As the S&P 500 Index breaks new records even as U.S. Treasury yields fall in anticipation of rate cuts, we believe it is time to be more cautious in overall stock and bond allocations. We see opportunities, however, to take advantage of underlying market dynamics. High-beta, small-cap and pro-cyclical stocks have not fully participated in the market advance, and we see pockets of attractive value and yield in global bond markets. As such, even as we move toward more neutral high-level asset-class views, we are pursuing stronger ideas for sub-asset class positioning, just beneath the surface.
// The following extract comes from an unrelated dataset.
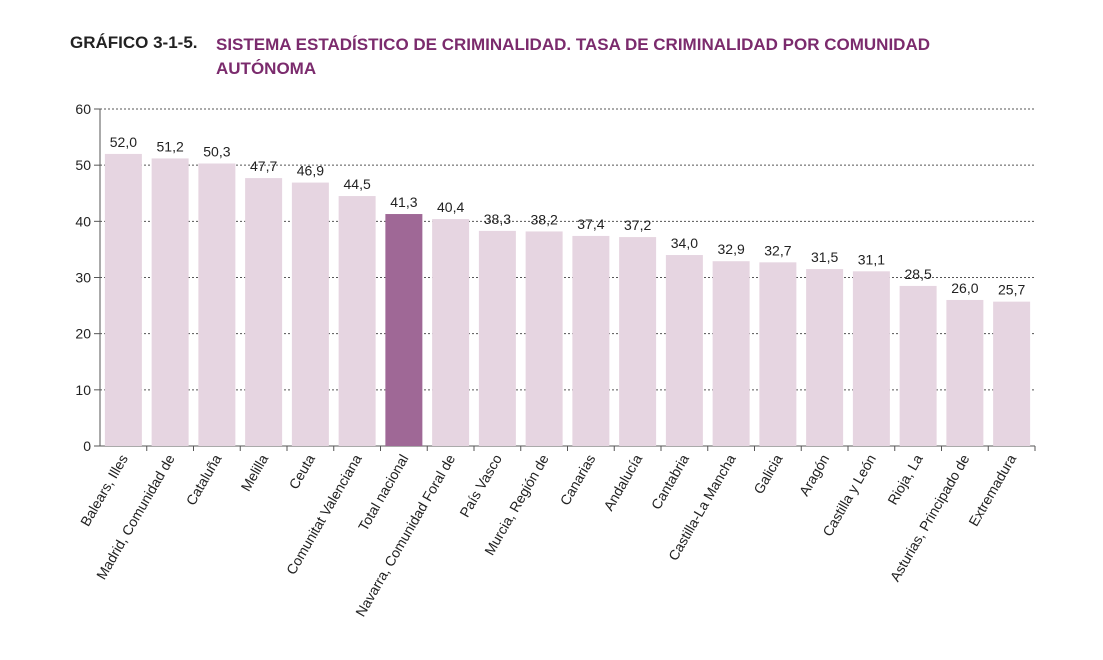 Image resolution: width=1103 pixels, height=660 pixels. I want to click on data-label: 46,9, so click(310, 171).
One of the biggest puzzles facing investors in 2019 has been the way equity valuations have surged on a wave of apparent optimism at the same time as safe-haven government bond yields have plumbed new depths of apparent pessimism. One of these markets must be getting the outlook badly wrong, says conventional wisdom. Which is it?
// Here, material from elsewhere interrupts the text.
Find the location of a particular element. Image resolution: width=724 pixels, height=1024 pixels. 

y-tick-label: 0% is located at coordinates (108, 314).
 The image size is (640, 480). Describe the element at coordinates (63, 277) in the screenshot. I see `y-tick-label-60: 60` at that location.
We are not convinced there are pieces missing from this puzzle. We can go some way to explaining the phenomenon with simple mathematics: as bond yields fall, so do the discount rates on future earnings. All other things being equal, equity valuations will therefore rise. More pieces of the puzzle fall into place when we consider that both equities and bonds are pricing in the more dovish stance adopted by the major central banks—that has dragged down yields, but also supported stock markets as investors begin to anticipate the resulting stimulus effect. Both markets are manifestations of the looser financial conditions that form the objective of the new policy stance.

Looking Deeper

But we think the picture really becomes clear once we take a closer look at what has been happening within equity markets. For sure, most equity indices have performed well this year. It is important to note, however, that the United States has outperformed the more pro-cyclical, global trade-oriented European and emerging markets despite the apparently attractive relative valuations available there in January. Investor caution is evident in global equity allocations.
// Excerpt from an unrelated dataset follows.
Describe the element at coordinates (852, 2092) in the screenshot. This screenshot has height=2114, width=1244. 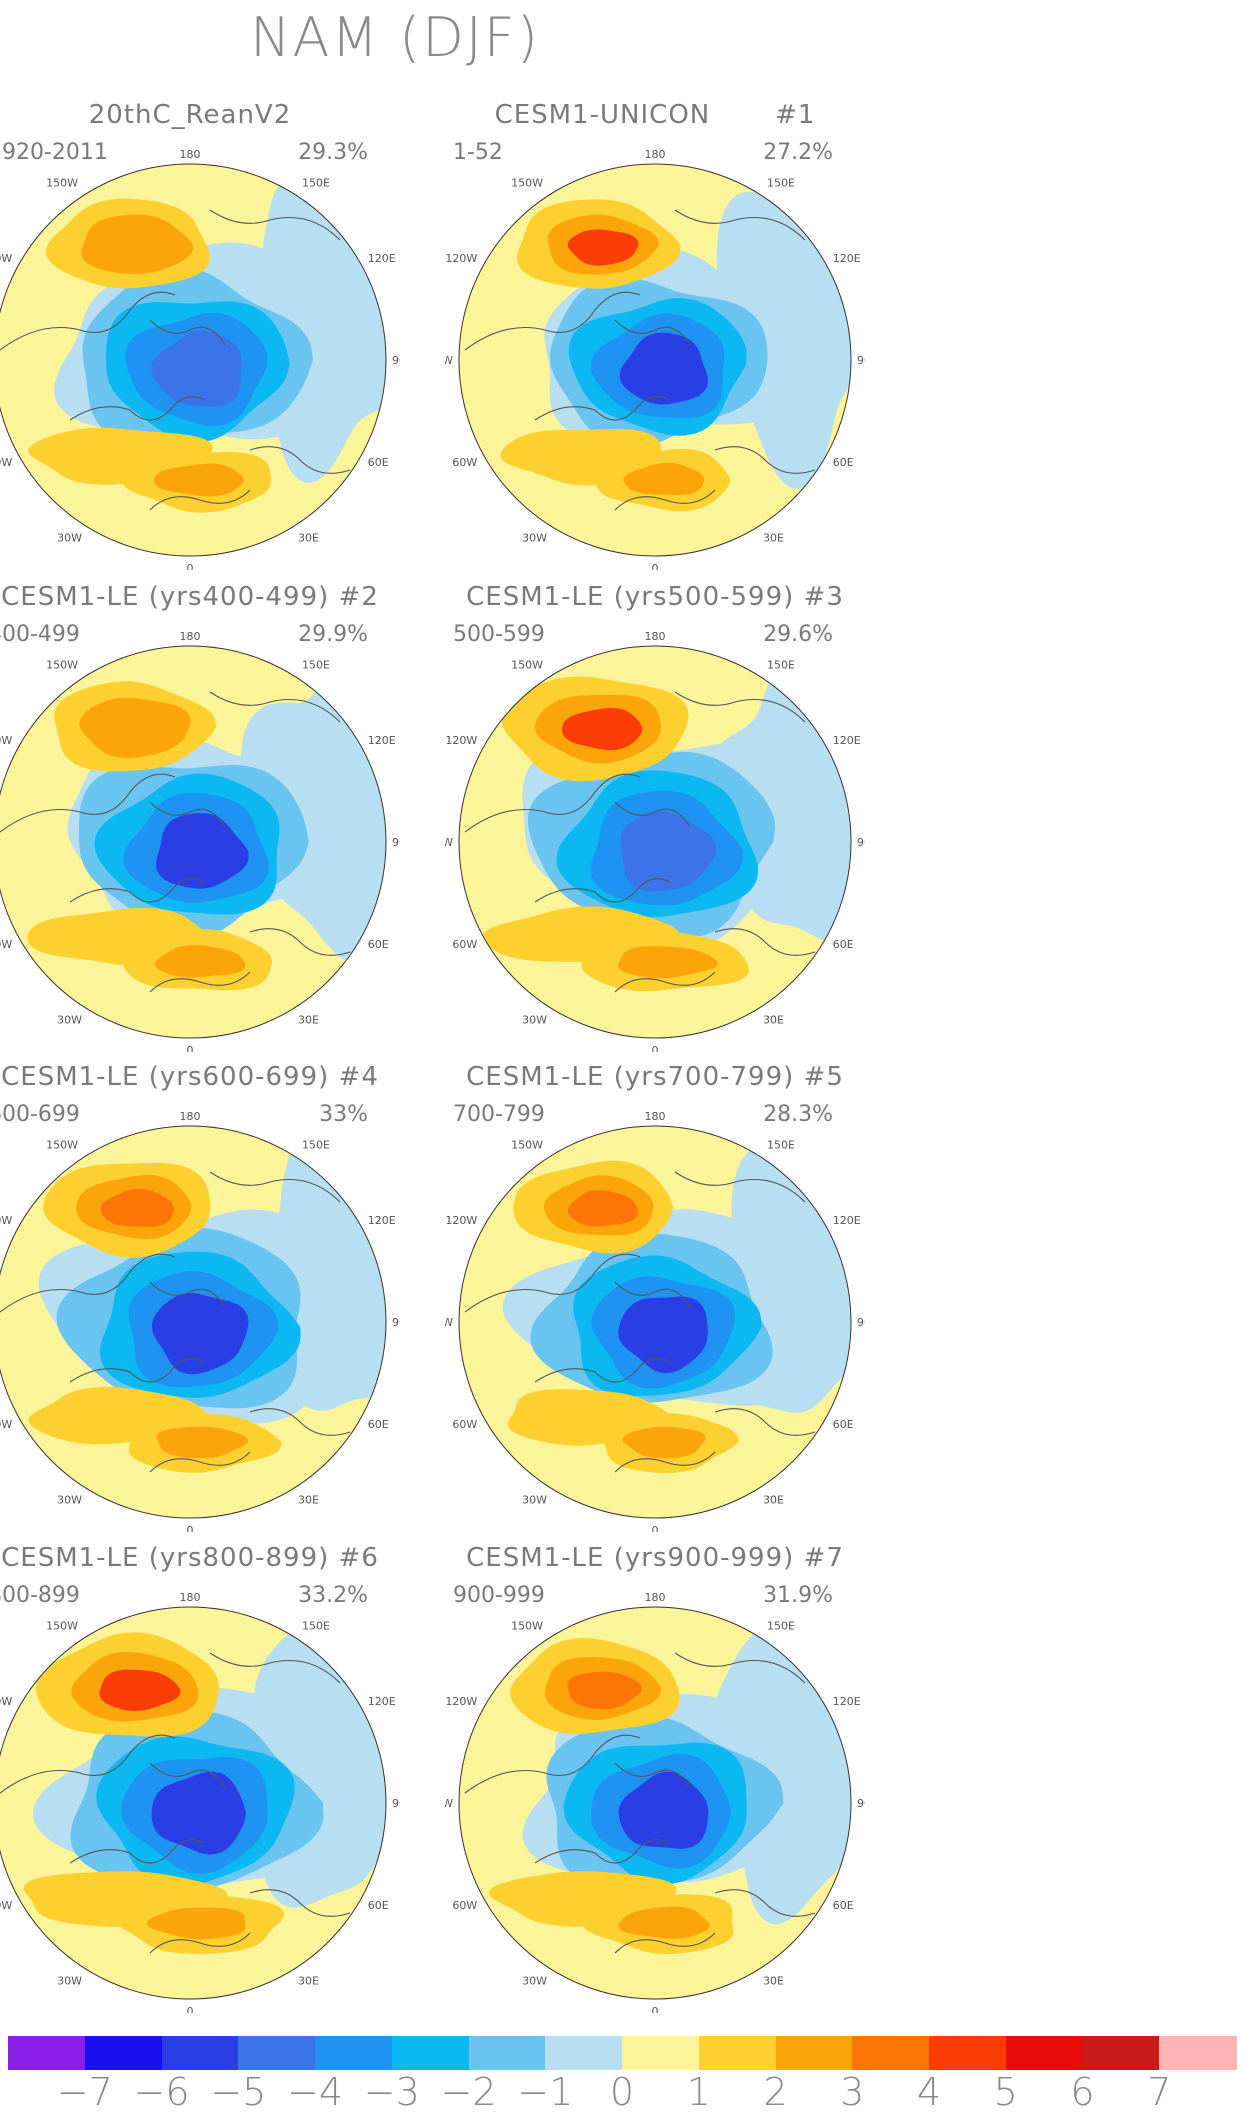
I see `colorbar-tick-label: 3` at that location.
That caution has also been evident within the U.S. market. During this year’s rally, large-cap stocks have significantly outperformed the more pro-cyclical, lower-quality mid and small caps. Things look even starker when we split the market into low- and high-beta stocks: low-beta has been outpacing high-beta for years, and has opened up a near 14-percentage-point gap over the past 12 months alone. High-beta stocks are the more volatile of those stocks that are the most sensitive to the movements of the overall market—again, this pattern betrays how much caution and desire for safety underlies the new record highs being set by the S&P 500 Index.

That caution is warranted. The tensions between the United States and China on trade have been worsening for much of this year rather than easing, as many had expected. Concerns about deflation have gripped markets following recent soft Consumer Price Index (CPI) releases in both Europe and the United States, and volatile U.S. non-farm payrolls and wage data. The message from the European Central Bank (ECB) and the Federal Reserve about the importance of maintaining their inflation targets over the long term has become more urgent.

We think we may be in the trough of economic performance and sentiment, however. Investors were cheered by the apparently productive meeting between presidents Donald Trump and Xi Jinping at the G20 meeting at the end of June. The United States dropped its threat of new tariffs and adopted a softer stance on Huawei, and both sides pledged to keep talks open. On inflation, while CPI releases appear weak, we believe some of this is due to temporary effects, such as gaps in the data due to the U.S. government shutdown at the start of the year. After undershooting expectations in May, U.S. payrolls data bounced back strongly in June. And beneath the surface we see potential evidence of higher future inflation creeping into some of the more leading indicators.

We do think that the Fed will deliver 25 to 50 basis points of cuts by the end of the year, but, particularly after the June payrolls print, we also think we will see clearer evidence of higher inflation before the central bank has time to deliver all of the cuts that futures markets are currently pricing in. At that point, the prospect of a more benign, moderately rising inflation environment, as well as the stimulus of looser global financial conditions coming from the potential long-awaited weakness in the U.S. dollar, could make investors more inclined to adopt risk.

Potential Rotation

That could be tough for core government bonds and positive for risk assets. Nonetheless, for now the AAC has reserved a strong underweight view only for deeply negative-yielding markets such as German and Japanese government bonds. It retains a moderate underweight in U.S. Treasuries. In addition, this quarter it decided to downgrade its view on global equities to neutral.

The third quarter tends to be a time of scant liquidity and high volatility. We also anticipate a few more weak economic data prints before the picture turns around more decisively. And while the market can get things wrong, it is risky to bet against it when it expresses the kind of certainty we currently see in bond and rates pricing. As a result, our high-level asset class views have moved toward neutral market weights.